6 Responses to “1 Hot Album Every 8 Year Average”

  1. J. Pitts Says:

    Wow, I couldn’t disagree more with this review. Like you, when Internal Affairs came out, I was a junior or senior in high school, and I swore by Pharoahe. No one could tell me there was a better emcee on the planet. Fast forward to virtually a decade later, and he’s still up there, but other rappers have superceded him just because he hasn’t put anything out.

    What makes me the most sad about this album is that he doesn’t outdo the J. Dilla joint, “We Must Be in Love,” but don’t get me wrong, this is a good album. It’s not the great album I was expecting from Monch, but it’s definitely serviceable.

    “Let’s Go” is maybe the worst track on the album. The beat sounds like a throwaway track out of the 1998 era! “Body Baby” which is just as bad. It’s an attempt to be a little different, but overall it fails. The man singing on the song, what the hell is that???

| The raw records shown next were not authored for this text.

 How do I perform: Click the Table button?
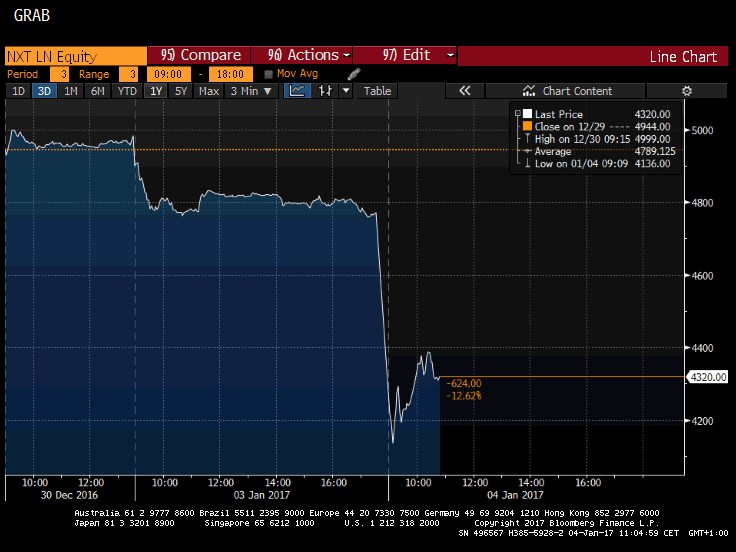pyautogui.click(x=377, y=91)
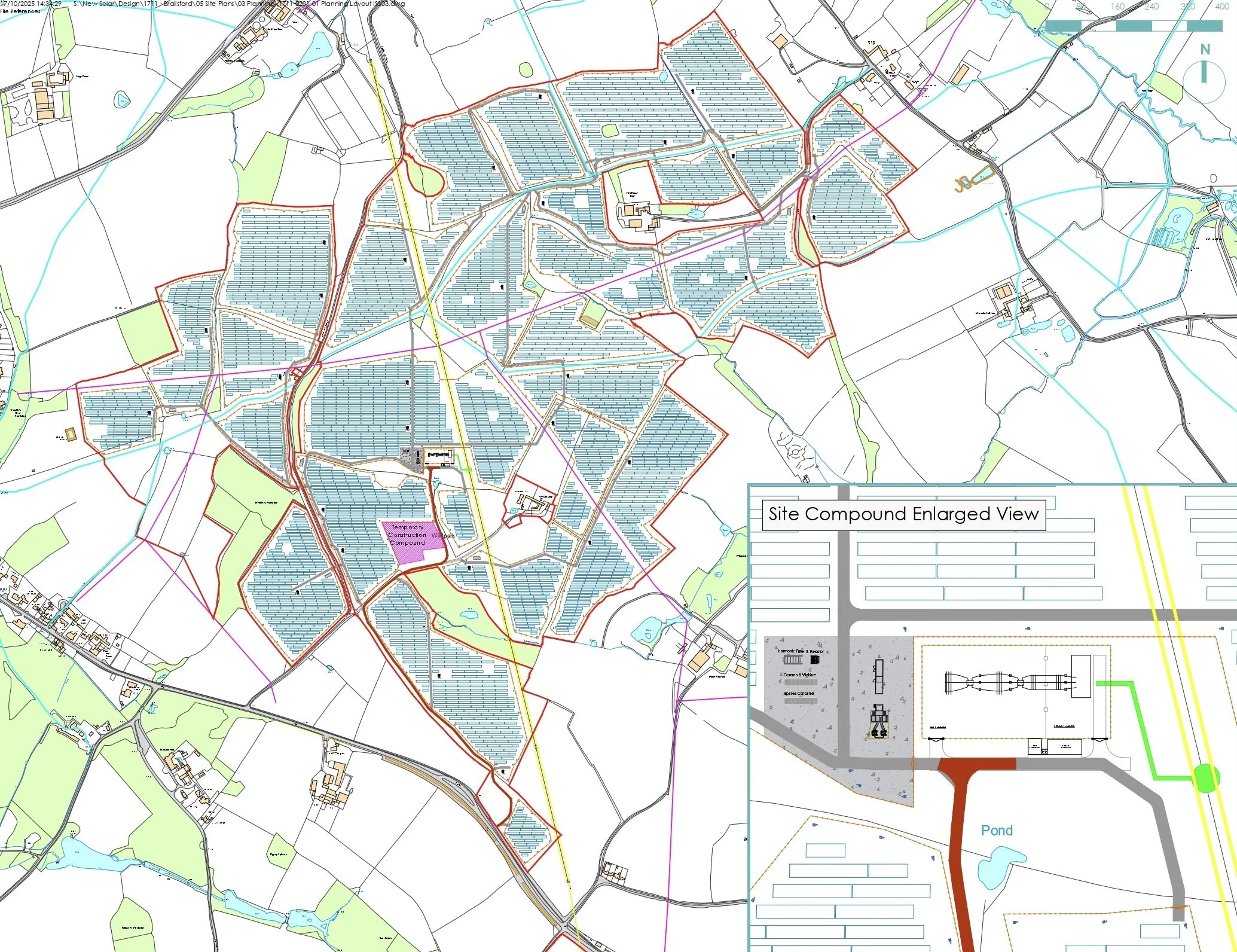Screen dimensions: 1237x952
Task: Click the Site Compound Enlarged View title box
Action: [x=903, y=515]
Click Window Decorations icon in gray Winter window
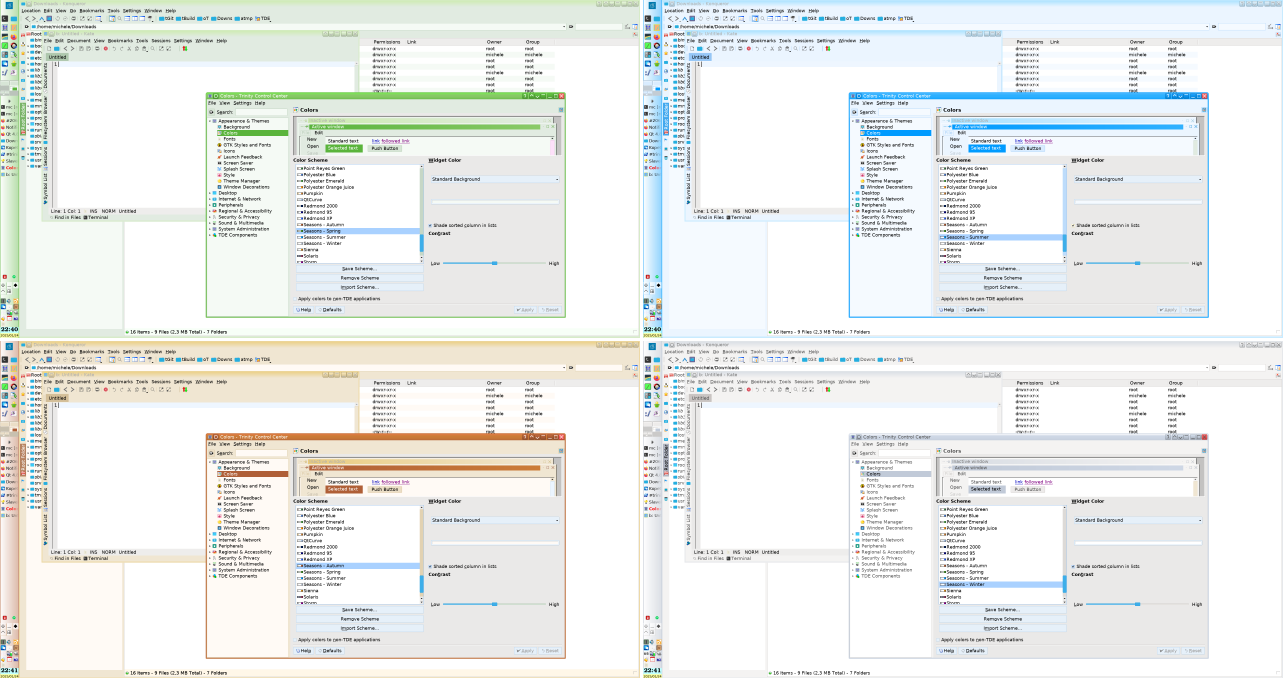This screenshot has height=678, width=1284. [862, 528]
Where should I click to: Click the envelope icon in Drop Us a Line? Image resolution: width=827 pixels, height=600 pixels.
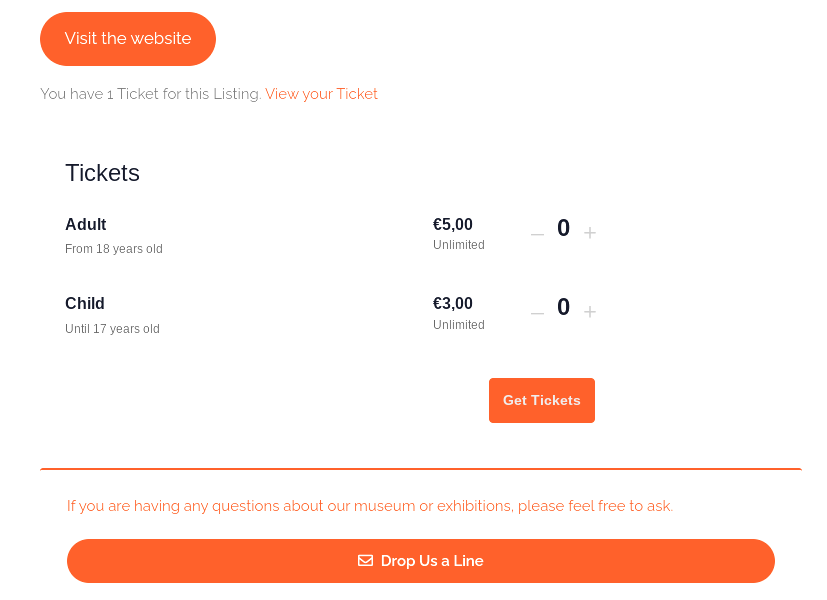click(365, 560)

    Tracks like “Desire” and “What it is” MAKE this album. Pharoahe absolutely KILLS it on the latter, it has a “Behind Closed Doors” kind of feel to it. “Welcome to the Terrordome” is a wonderful homage to the original. No, he’s not going to outdo P.E. but it’s a good song in its own right. “Bar Trap” uses the same sample as that Gangstarr joint, but it’s still dope.

    I guess we have different tastes 2020, but I will say I agree with the title of the post, “One hot album every 8 year average.” Indeed.

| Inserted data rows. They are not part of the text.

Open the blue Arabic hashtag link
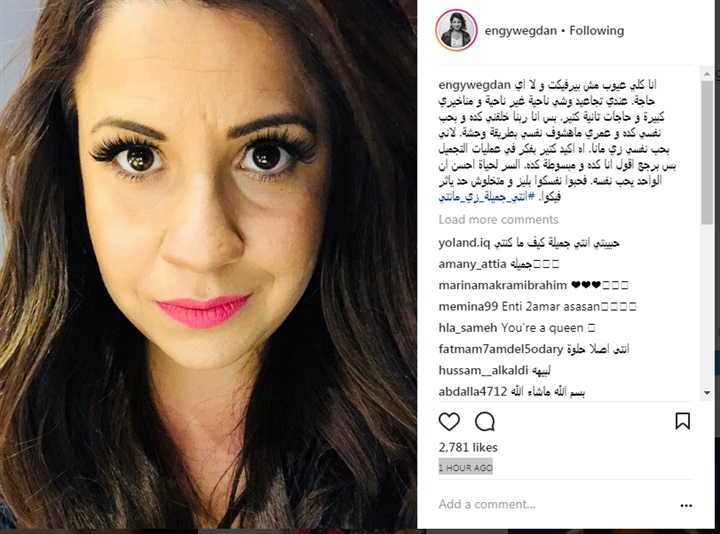720x534 pixels. click(486, 197)
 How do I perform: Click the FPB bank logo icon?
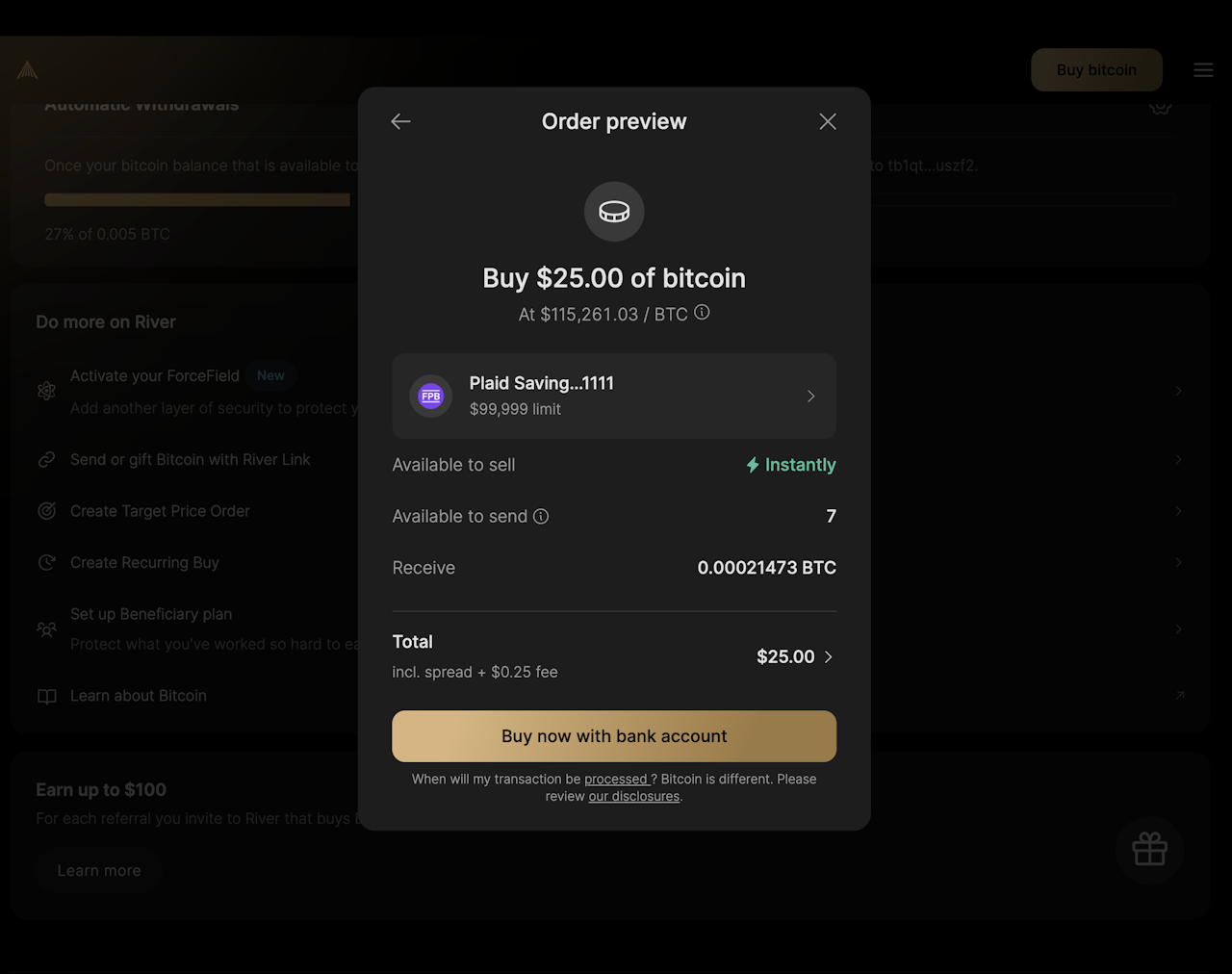431,396
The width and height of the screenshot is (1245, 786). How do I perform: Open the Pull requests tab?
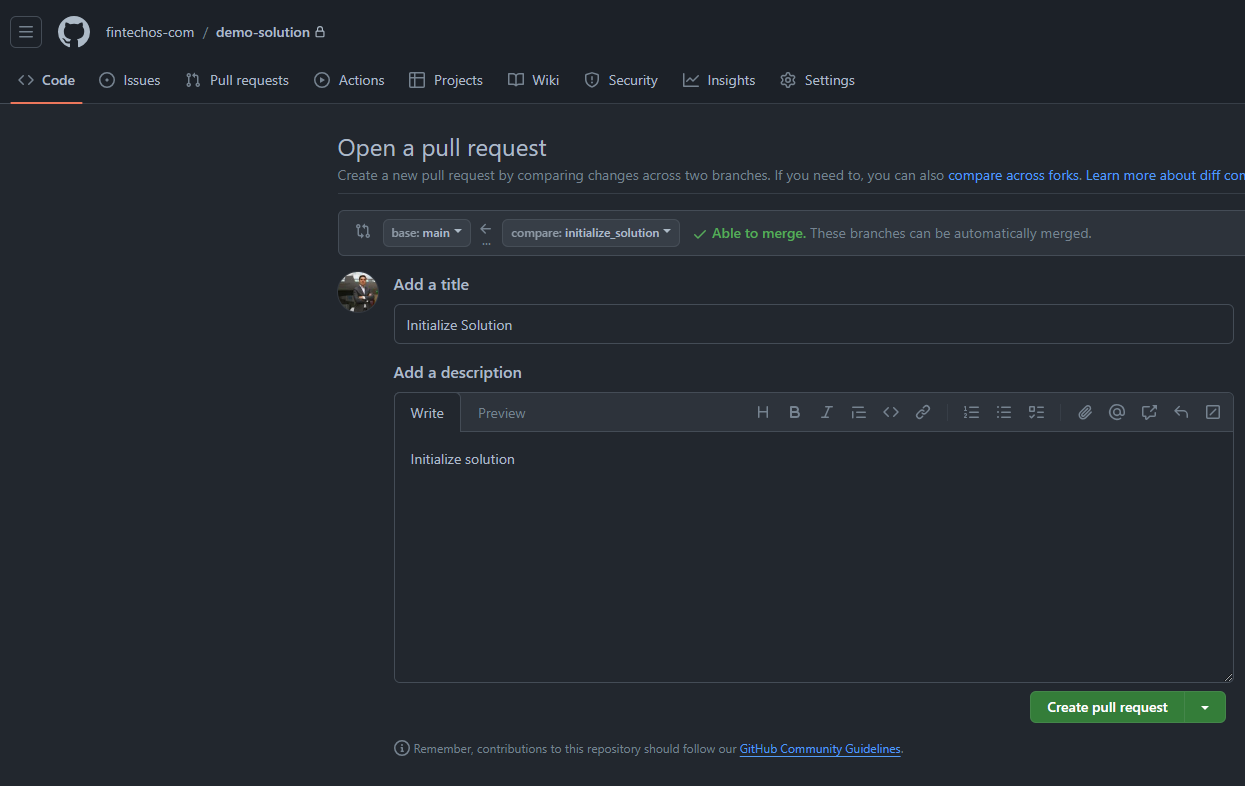(237, 80)
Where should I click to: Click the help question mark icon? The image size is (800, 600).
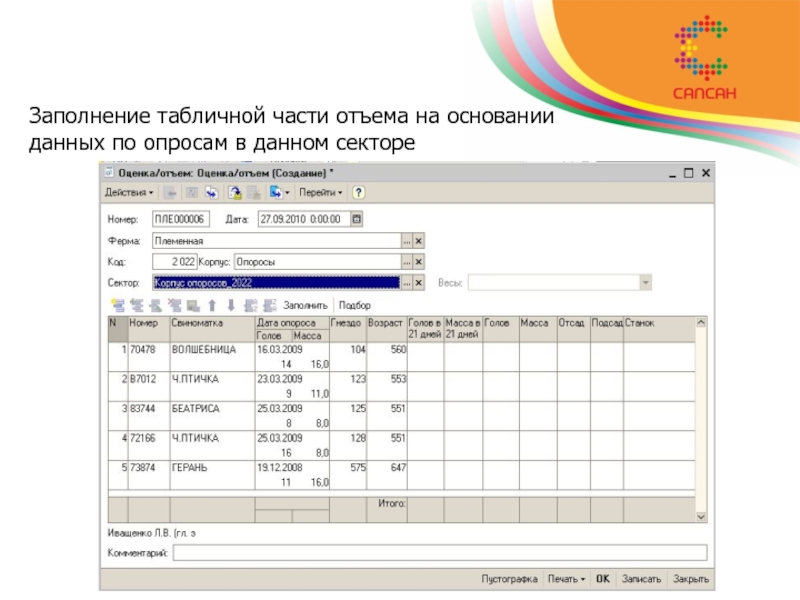(x=358, y=192)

    Anyways, I think I might like the Kweli more…

  2. 2020proof Says:

    Well, I wish I was a junior or senior in high school at that point, because I would be a bit younger. I was actually a junior or senior in college around then and I really loved Internal Affairs. I was sad when Organized broke up because they were my favorite group and put out dope stuff.

    I really never thought that two tracks could make an album. That makes a single. How can you like “Desire” with the fake ass K-Ci on the track? Shit sounds awwwwwfullll! Pharoahe could have done the hook better himself. If you listen to the Equinox track “Sin” you will see what I mean about “What It Is” sounding like a B-Side. The production on Desire simply falls flat on its face. Also, if you are gone for 8 years, why would you put an homage to anything on your album? It is filler and does nothing to enhance the original at all. It would be super cool to hear him bust it out live, but when we have waited this long, it is far from needed. “Bar Trap” is decent for another rapper, but not for Pharoahe. Remember I hold him to a higher standard.

    Ughhhh Kweli. I agree that this album is good, not awful but I think our tastes are a bit different.

  3. Dart_Adams Says:

    I just wish about 4 or 5 other songs would’ve made that album…I ended up making my own album for “Desire” on my iPod. Sorta like what I did with Lupe Fiasco’s “Food & Liquor”. One.

  4. 2020proof Says:

    dart, i feel ya. another thing that i might do is create a split mix with my fave stuff from prince po’s prettyblack album, which went under the radar and had some pretty dope stuff and my fave stuff from desire. what was left off that you felt should be on it?

  5. Dart_Adams Says:

    For one, “Never Walk Alone” (sample clearance purposes), “Ghetto”, “On The Black Hand Side”, another version of “Love” from the “The Shining” and the scrapped joint that he never finished (or even started according to Prince Po) or “Down By Law”. NONE of these joints made the album and all of these songs had people really anticipating it. Plus, “Agent Orange” is a bonus track from 2003 or something. I liked the album but unfortunately due to the 8 year wait couped with his previous high standard of excellence it couldn’t POSSIBLY meet the expectations a Monch fan would have. One.

  6. Turmelle Says:

    great post thanks for this useful information!